Estoy leyendo un libro que en uno de sus capítulos decía que unos loros repetían algo así como “creemos que lo desconocido es parecido a lo que conocemos”. Nada más acertado, “creemos” pero no es parecido. Obvio, solamente lo percibimos cuando lo desconocido se nos aparece de alguna forma y zaz, chau luz, hola oscuridad, tanto tiempo que no te veía.
Nada más lindo que el conocer lo desconocido. Bueno, sí. Conocerlo con libertad.
La libertad. Muchos hablamos de ella y caemos en el clásico de la democracia, del sufragio, de tener medios materiales para hacer tal o cual cosa, y eso nos da la libertad de. Caí en eso tanto tiempo que tal vez dejé, por la misma sociedad que te exige que seas libre, de ser libre.
Hablamos, hablamos, hablamos. Creo que hablamos tanto, sin pensar qué estamos diciendo, que ya hablar es un producto del mundo en el que vivimos más que de nuestra condición de humanos. Tantas cosas, tanto progreso, tanta pobreza y sus consecuentes ONGs, santas ONGs que donan para que los chiquitos no estén tan flacos y que van a Santiago o a Formosa para después subir las fotos al Facebook o al Twitter o a donde sea que las suben para mostrar al mundo lo buenos y santos que son y todo el bla bla que estamos acostumbrados a decir y escuchar y que tanto conocemos; tanto todo, que al final, tanto nada. Bueno, está bien que ayudemos todos porque este es un mundo cruel y toda la bola, pero me parece que los compromisos deberían empezar por casa. Es como decidir (decidir, no accidentalmente) tener un hijo a los 14, cuando ni siquiera nos conocemos a nosotros mismos. Y tal vez estoy siendo soberbia, pero al menos no voy por ahí predicando mis tantísimas virtudes, demostrando mis atroces defectos. Soy humana, soy más error que acierto, y el que sea perfecto que tire la primer piedra (uno de los pocos pasajes de la Biblia que respeto).
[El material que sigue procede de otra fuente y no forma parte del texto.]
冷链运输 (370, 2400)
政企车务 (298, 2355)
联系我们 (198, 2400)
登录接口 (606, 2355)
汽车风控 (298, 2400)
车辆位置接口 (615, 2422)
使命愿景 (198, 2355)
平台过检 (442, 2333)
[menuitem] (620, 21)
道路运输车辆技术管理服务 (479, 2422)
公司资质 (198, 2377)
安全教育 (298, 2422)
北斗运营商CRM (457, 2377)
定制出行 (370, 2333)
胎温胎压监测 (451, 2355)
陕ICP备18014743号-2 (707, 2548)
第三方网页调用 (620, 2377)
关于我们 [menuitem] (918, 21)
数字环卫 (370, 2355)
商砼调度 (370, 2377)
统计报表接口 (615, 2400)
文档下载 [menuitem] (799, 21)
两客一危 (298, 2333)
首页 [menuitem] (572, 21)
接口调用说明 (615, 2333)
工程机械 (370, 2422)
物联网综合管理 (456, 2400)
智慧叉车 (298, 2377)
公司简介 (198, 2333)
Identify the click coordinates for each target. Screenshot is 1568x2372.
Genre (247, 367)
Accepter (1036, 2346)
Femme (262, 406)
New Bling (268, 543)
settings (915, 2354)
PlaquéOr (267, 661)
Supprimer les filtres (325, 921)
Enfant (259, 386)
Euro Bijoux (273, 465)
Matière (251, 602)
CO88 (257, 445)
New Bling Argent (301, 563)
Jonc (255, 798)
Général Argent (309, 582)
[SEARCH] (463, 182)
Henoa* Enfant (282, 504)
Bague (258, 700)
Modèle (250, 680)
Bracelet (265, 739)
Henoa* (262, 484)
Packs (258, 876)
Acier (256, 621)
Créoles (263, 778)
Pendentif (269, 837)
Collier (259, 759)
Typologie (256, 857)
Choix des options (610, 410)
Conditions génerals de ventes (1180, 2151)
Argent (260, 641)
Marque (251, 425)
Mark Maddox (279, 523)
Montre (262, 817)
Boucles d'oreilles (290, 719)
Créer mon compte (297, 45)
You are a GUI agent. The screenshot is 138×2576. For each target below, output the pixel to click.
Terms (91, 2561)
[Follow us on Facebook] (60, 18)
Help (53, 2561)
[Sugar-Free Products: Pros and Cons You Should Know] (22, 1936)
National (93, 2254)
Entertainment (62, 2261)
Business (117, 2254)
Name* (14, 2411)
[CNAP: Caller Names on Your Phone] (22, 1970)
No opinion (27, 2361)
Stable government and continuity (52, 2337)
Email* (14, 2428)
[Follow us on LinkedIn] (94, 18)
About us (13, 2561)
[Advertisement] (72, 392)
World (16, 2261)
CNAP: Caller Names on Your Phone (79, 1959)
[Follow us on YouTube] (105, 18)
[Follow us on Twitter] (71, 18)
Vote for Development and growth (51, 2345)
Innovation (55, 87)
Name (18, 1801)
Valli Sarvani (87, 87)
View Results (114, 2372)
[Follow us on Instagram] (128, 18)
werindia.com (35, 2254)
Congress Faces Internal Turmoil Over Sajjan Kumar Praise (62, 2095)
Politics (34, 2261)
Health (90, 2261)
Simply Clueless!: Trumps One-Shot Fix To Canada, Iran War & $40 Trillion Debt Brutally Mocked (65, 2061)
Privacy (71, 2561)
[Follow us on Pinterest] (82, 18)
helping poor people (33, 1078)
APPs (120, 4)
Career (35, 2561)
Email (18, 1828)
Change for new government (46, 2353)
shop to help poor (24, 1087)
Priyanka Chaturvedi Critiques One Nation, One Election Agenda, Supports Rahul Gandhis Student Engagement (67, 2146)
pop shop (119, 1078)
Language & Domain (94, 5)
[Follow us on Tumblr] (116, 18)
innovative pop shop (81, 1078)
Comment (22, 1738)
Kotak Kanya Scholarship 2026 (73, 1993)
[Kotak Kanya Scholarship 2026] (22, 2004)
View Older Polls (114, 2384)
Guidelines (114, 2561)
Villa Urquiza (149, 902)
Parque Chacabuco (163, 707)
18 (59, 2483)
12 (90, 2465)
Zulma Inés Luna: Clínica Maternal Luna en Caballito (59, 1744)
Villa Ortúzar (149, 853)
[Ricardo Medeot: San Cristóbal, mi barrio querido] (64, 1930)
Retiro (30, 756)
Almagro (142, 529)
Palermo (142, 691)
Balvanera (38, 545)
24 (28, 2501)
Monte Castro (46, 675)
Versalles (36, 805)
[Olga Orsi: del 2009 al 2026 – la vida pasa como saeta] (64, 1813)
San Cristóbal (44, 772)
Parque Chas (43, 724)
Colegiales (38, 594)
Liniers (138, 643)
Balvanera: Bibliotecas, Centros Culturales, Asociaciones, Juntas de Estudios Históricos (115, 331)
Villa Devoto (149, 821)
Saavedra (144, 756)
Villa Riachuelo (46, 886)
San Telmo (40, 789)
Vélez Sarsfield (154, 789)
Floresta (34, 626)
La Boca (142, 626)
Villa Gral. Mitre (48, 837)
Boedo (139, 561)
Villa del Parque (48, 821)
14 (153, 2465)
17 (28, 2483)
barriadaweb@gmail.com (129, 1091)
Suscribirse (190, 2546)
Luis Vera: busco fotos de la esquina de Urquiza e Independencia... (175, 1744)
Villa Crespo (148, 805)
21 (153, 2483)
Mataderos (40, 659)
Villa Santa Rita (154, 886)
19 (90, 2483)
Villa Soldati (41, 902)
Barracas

Entonces, pensar, hablar, hacer, libertad. Es mi fuerte creencia que estas cuatro palabras están cada día más inconexas, porque pensamos como “nos dicen” que pensemos, hablamos porque es lo único que nos queda por hacer, hacemos para que el resto lo vea y compre, y la peor cagada de todas es que creemos que esto se llama “libertad”.
Conocer lo desconocido, sabiendo que no es nada parecido a lo que conocemos, es, creo, revitalizante y dolorosísimo. Es raro porque tenemos esta cosa masoquista de para crecer hay que sufrir y todo eso, y eso es porque, me parece, carecemos absolutamente de libertad. Estamos llenos de, somos me atrevería, un manojo de mandatos, ordenes, cánones, números, cosas, que necesitamos, nos debemos, y demás cosas que nos atan, nos hacen no ser libres del todo. Bueno, hay que tener un cable a tierra, pero tampoco hay que vivir como nos dicen que tenemos que vivir, siendo buenos, estudiosos, recibidos, académicos, con hijitos perfectos, con casas con pileta, veraneando en Mar del Plata o Brasil (cada cultura tendrá su cánon), conservando las amistades oxidadas y forzadas de toda la vida, haciendo lo que nuestros padres hicieron o ser exactamente lo contrario por deber ser rebeldes… Todo rótulo, todo publicidad, todos valores que seguimos comprando con pedacitos de nuestra persona para seguir siendo parte. ¿De qué? A mí no me lo pregunten, porque yo me estoy intentando salir.
Y si caigo en el cliché de hacer un balance un 30 de diciembre, pido disculpas. Al menos no caigo en el cliché de pensar que solo los 31 de diciembre son fin de año, o los primeros de enero el año nuevo. Todos sabemos bien que los fines y los comienzos son todos los días.